Un pays en pleine transition numérique, mais vulnérable
Ces attaques successives soulèvent une question centrale : le Sénégal est-il en mesure de garantir la sécurité de ses données à l’ère du tout-numérique ? Comme le souligne SeneNews, « plus un pays se numérise, plus sa surface d’exposition augmente ». L’ingénieur informatique Gérard Dacosta, auteur d’un livre blanc sur la souveraineté informatique au Sénégal, rappelle que « les cybercriminels suivent cette évolution et cherchent naturellement à exploiter les vulnérabilités existantes ». Selon lui, l’enjeu n’est pas d’éliminer totalement les risques — aucun État n’y parvient — mais de « détecter rapidement, réagir efficacement et assurer la continuité des activités » en cas d’attaque.
Le contexte régional n’est pas plus rassurant. Comme le souligne Afric Telegraph, plusieurs pays africains engagés dans des programmes ambitieux de gouvernement électronique ont été victimes de cyberattaques de grande ampleur ces deux dernières années.
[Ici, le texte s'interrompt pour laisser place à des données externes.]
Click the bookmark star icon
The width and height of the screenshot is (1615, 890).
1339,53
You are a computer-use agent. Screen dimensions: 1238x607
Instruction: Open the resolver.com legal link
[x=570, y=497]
La densification des connexions internet, la généralisation des paiements mobiles et le basculement des registres publics vers le cloud créent un terrain particulièrement attractif pour les cybercriminels. Pourtant, l’Afrique n’est pas la seule concernée : en Europe, les offensives contre les services publics se multiplient également, preuve que la menace est désormais mondiale.
Un retard à combler en urgence
Le Sénégal tente de rattraper son retard en matière de numérisation de la vie publique. Pourtant, selon la Banque mondiale, seulement 60 % de la population a accès à Internet, un taux bien inférieur à celui d’autres régions. Ce décalage aggrave la vulnérabilité du pays, qui doit à la fois accélérer sa transition numérique et renforcer ses défenses. Pour Gérard Dacosta, la solution ne réside pas uniquement dans l’adoption de technologies avancées, mais aussi dans la formation des agents de l’État. « La technologie seule ne suffira pas », estime-t-il, avant d’ajouter que « former l’ensemble des agents aux bases fondamentales de la cybersécurité — détection du phishing, gestion sécurisée des mots de passe, protection des données sensibles — est devenu indispensable ».
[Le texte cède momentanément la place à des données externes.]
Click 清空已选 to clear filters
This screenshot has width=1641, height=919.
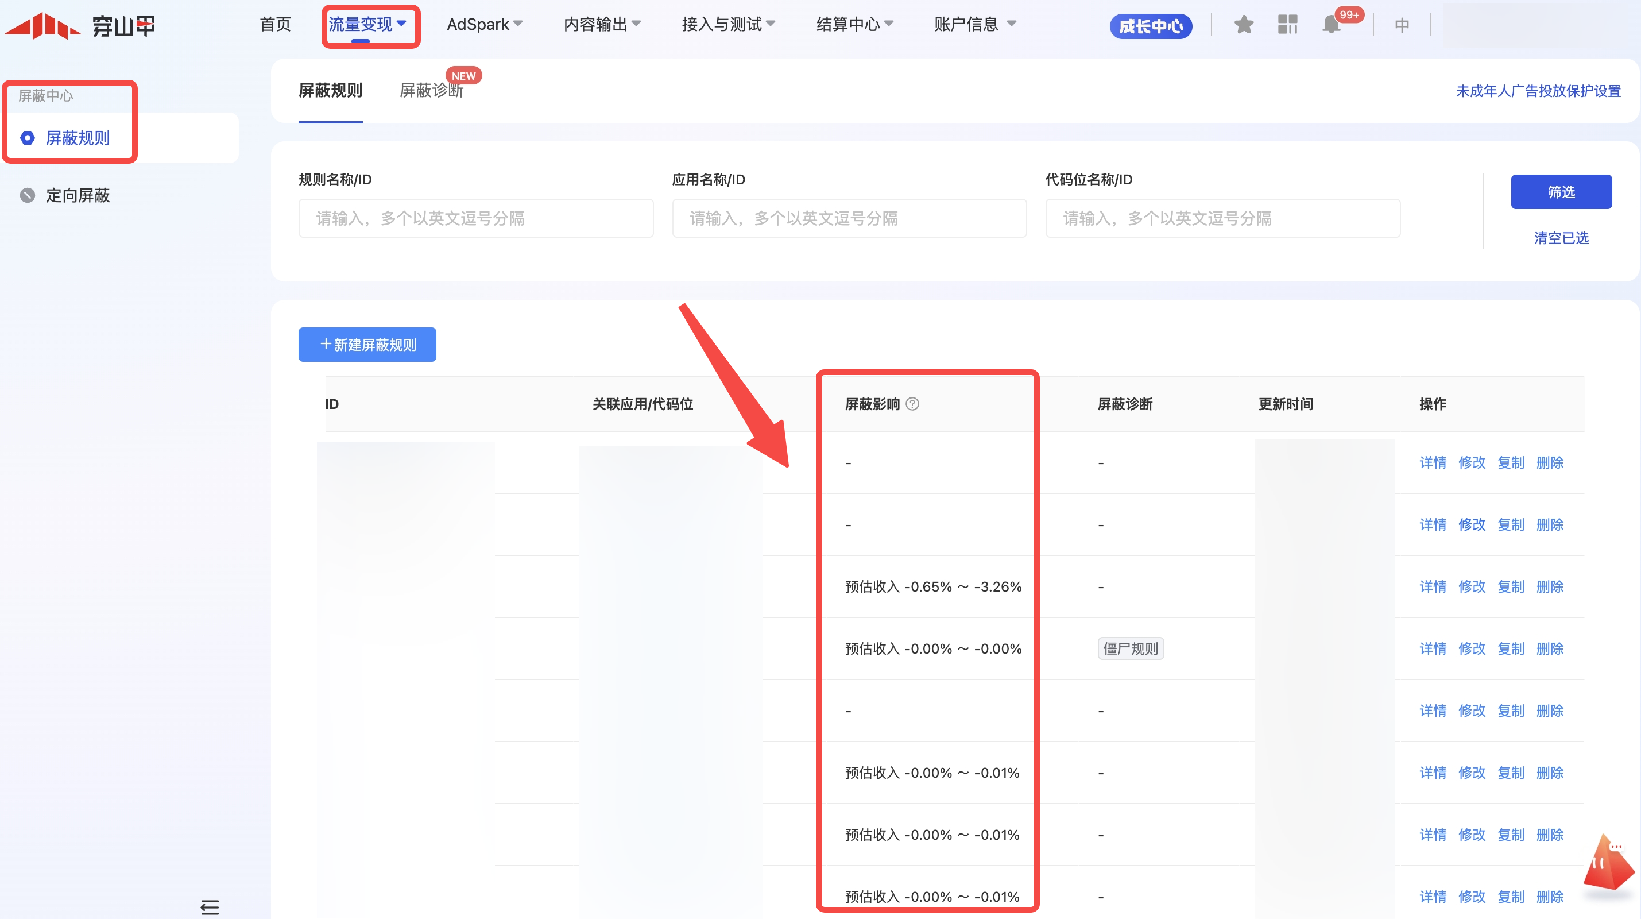click(1561, 238)
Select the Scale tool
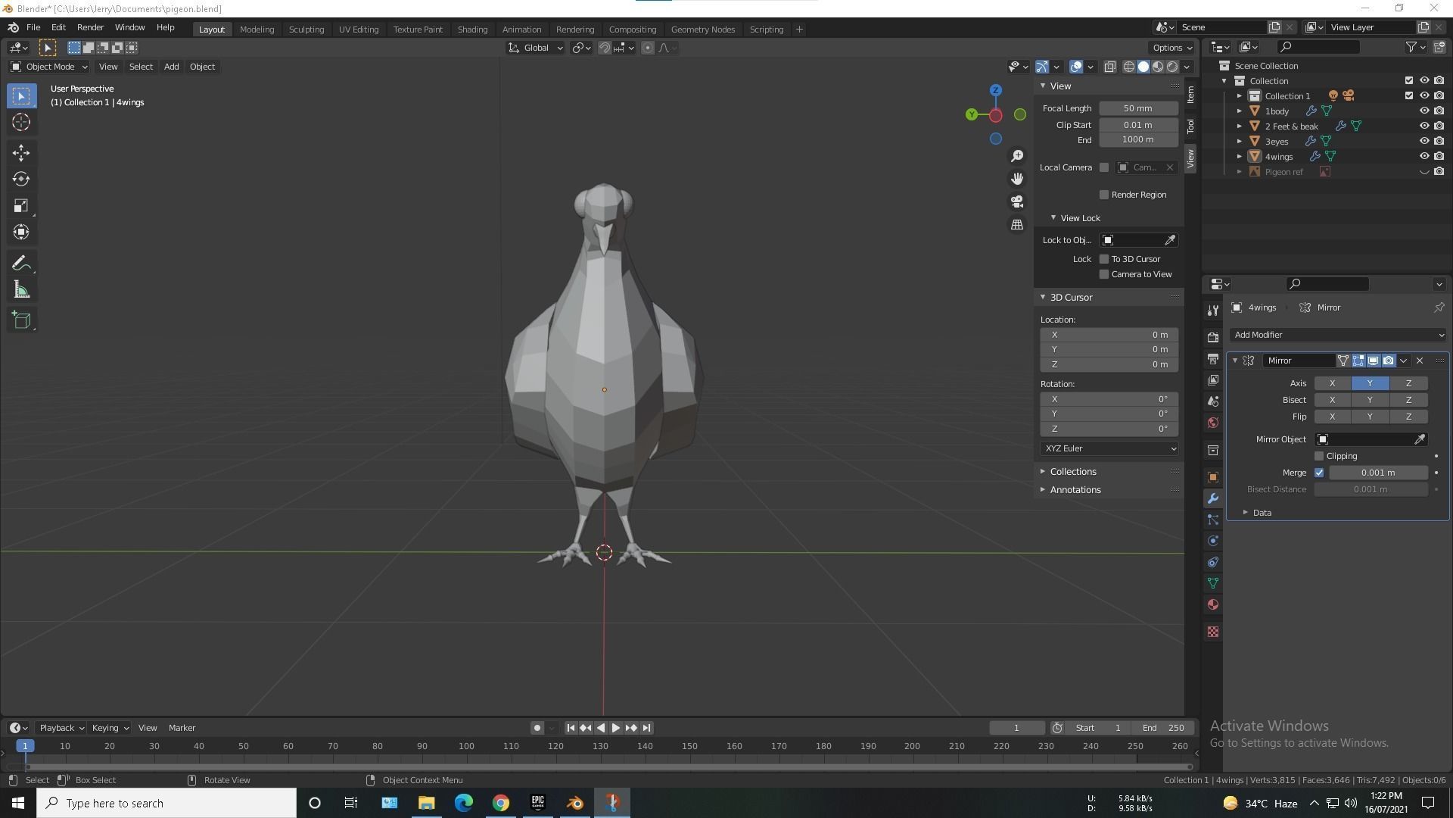This screenshot has width=1453, height=818. point(21,206)
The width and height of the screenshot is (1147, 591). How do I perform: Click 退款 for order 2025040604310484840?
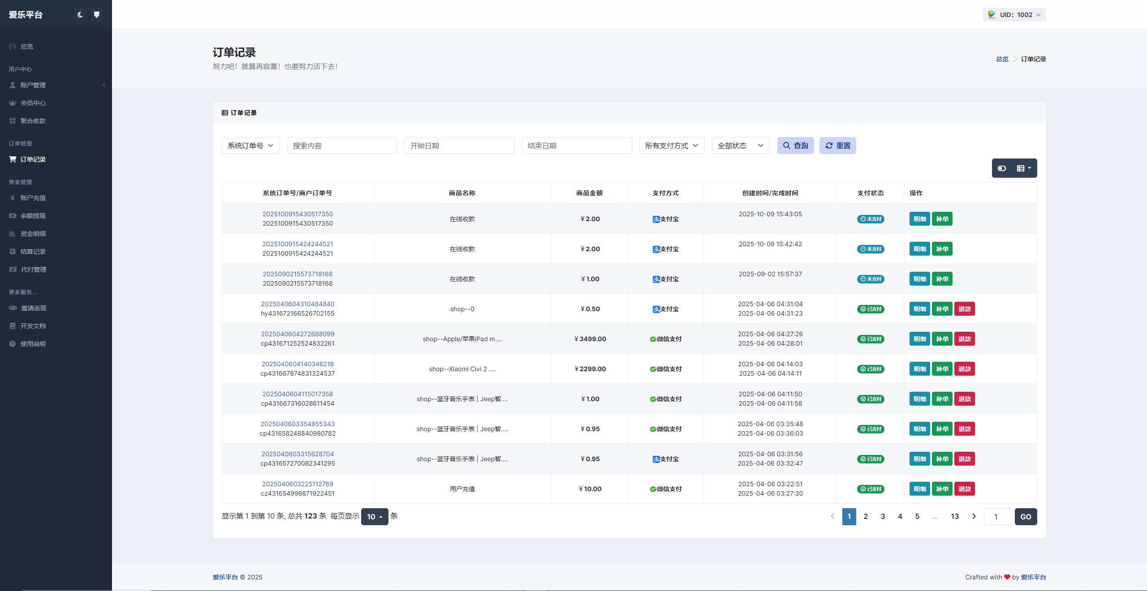pyautogui.click(x=964, y=309)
Les chiffres sont alarmants : fin 2024, la société sénégalaise Aruo, spécialisée en cybersécurité, révélait, chiffres du ministère de la Communication et de l’Économie numérique à l’appui, que 80 % des Sénégalais ne maîtrisaient pas les bases de la cybersécurité, tandis que 75 % des entreprises avaient déjà été touchées par des cyberattaques. Une réalité qui illustre l’urgence d’agir, alors que le pays mise sur le numérique pour moderniser son administration et dynamiser son économie.
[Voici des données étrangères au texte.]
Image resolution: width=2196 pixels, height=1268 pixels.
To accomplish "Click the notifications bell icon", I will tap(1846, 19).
En attendant, la population et les entreprises sénégalaises restent en première ligne. Entre méfiance accrue et nécessité de recourir aux outils numériques, le défi sera de concilier innovation et sécurité. Une équation d’autant plus complexe que les cybercriminels, eux, n’ont pas attendu pour adapter leurs méthodes.
Les cyberattaques ont provoqué des perturbations majeures dans l’administration publique, notamment des retards dans les paiements de salaires avant la Tabaski et un ralentissement partiel des opérations douanières. À plus long terme, le vol de données biométriques et sensibles expose les citoyens à des risques de fraude et d’usurpation d’identité.
Parmi les pistes évoquées figurent la formation des agents de l’État aux bonnes pratiques numériques, l’adoption d’une loi-cadre sur la protection des données, et des investissements dans des infrastructures plus sécurisées. Une loi en discussion pourrait également renforcer le cadre juridique actuel.